27 Jan, 2026

US managed care insurers to post lower Q4 2025 net income amid higher costs

Leading publicly traded US managed care insurers are expected to report both sequential and year-over-year declines in net income for the fourth quarter of 2025.

All eight of the largest publicly traded managed care insurers by market capitalization are projected to post lower net income in the fourth quarter compared to the third, according to an S&P Global Market Intelligence analysis of analyst forecasts.

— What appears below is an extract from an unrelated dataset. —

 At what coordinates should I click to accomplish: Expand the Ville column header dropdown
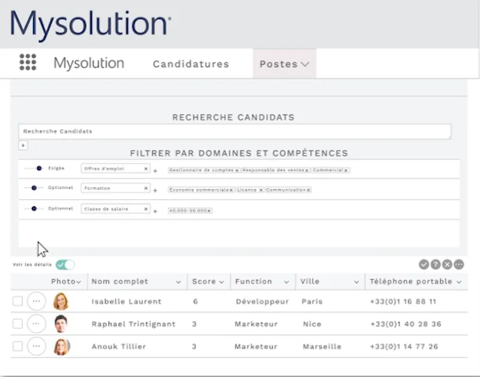[357, 281]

Additionally, all except The Cigna Group are expected to record year-over-year declines in net income for the period.

Over the past year, several factors have weighed on managed care earnings, including high costs associated with the senior-aimed Medicare Advantage plans, membership acuity shifts among government-subsidized Medicaid plans and changes to Affordable Care Act tax credits.

These challenges have prompted managed care insurers to reassess their priorities, and margin improvement is becoming more of a focus, according to Francesca Mannarino, a health insurance analyst with S&P Global Ratings.

"A lot of companies have highlighted the focus on margin over membership at this point, so we should expect to see some membership declines in some segments as they try to offset that pressure and start to improve margin slowly," Mannarino said in an interview.

SNL ImageBeyond operating costs, insurers are also keeping an eye on policy developments that may affect earnings.

In recent months, much attention has been paid to ACA tax credits, which have yet to be extended following disagreements in Congress and President Donald Trump's support for an alternative healthcare plan.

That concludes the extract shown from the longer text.